Station commander Jeff Williams, with NASA, and flight engineers Alexey Ovchinin and Oleg Skripochka, both with Russia’s Roscosmos agency, pulled away from the station at 5:51 p.m. ET Tuesday as the ships sailed 258 miles over eastern Mongolia, said NASA mission commentator Rob Navias.
“I will certainly miss this view!” Williams wrote on Twitter earlier on Tuesday, posting a picture of sunlight glinting off the planet. “Vast gratitude toward my crewmates, ground teams, supporting friends, and family.”
I will certainly miss this view! Vast gratitude toward my crewmates, ground teams, supporting friends, and family. pic.twitter.com/op9vFyWSFT
— Jeff Williams (@Astro_Jeff) September 6, 2016
Right on the ‘bullseye’
- Bill Ingalls/NASA
There’s always a chance something can go (terribly) wrong during a spacecraft landing, but Tuesday night’s was right on the “bullseye,” NASA’s Dan Huot said in a phone call on the livestream from Kazakhstan.
The gumdrop-shaped capsule undocked from the ISS at 8:02 p.m. ET, starting an approximately three-hour descent.
A couple hours after undocking, the capsule fired its thrusters to fall out of orbit. When it reached 400,000 feet above the Earth, the planet’s atmosphere drastically slowed down the Soyuz – from about 17,250 mph to less than 600 mph.

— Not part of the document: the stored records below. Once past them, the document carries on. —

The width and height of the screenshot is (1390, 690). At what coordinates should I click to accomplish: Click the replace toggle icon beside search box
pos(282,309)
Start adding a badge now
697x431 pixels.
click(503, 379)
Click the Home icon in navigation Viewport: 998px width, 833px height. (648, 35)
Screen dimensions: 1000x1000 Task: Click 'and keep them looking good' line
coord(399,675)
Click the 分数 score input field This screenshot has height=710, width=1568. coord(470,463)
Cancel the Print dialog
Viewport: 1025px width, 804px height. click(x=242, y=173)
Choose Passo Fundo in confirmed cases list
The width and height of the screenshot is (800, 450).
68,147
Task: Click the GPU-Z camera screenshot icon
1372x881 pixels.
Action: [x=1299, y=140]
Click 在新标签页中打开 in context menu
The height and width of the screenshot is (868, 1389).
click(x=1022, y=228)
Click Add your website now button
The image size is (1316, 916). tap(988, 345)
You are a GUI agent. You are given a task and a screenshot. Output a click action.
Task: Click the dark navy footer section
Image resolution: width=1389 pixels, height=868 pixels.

Around 9 p.m. ET, the parachutes deployed and further reduced the Soyuz‘s speed from about 515 mph to roughly 7 mph.
— Intl. Space Station (@Space_Station) September 7, 2016
A quick engine burst then safely landed the capsule near the Kazakh city of Zhezkazgan at 7:13 a.m. local time on Wednesday, which was 9:13 p.m. Tuesday on the East Coast.
The Soyuz landed on its side, but that actually made hauling the astronauts out of the spaceship a little easier.
Astronauts are typically a little weak and woozy after returning from the microgravity of the ISS and after pulling so many G-forces upon their return, so they usually need help getting out of the car-sized capsule. Doctors are always on hand to evaluate them once they get out.
A record-breaking mission
The mission comes the same day a US space probe was cleared for launch on Thursday to collect and return samples from an asteroid in hopes of learning more about the origins of life on Earth and perhaps elsewhere in the solar system, NASA said.
Williams, 58, returns to Earth with a career total of 534 days in orbit, more time than any other astronaut in US history and 14th in the world.
— NASA (@NASA) September 7, 2016
The Russians remain champions of long-duration spaceflight, with cosmonaut Gennady Padalka currently the world record-holder with 878 days in space over five missions.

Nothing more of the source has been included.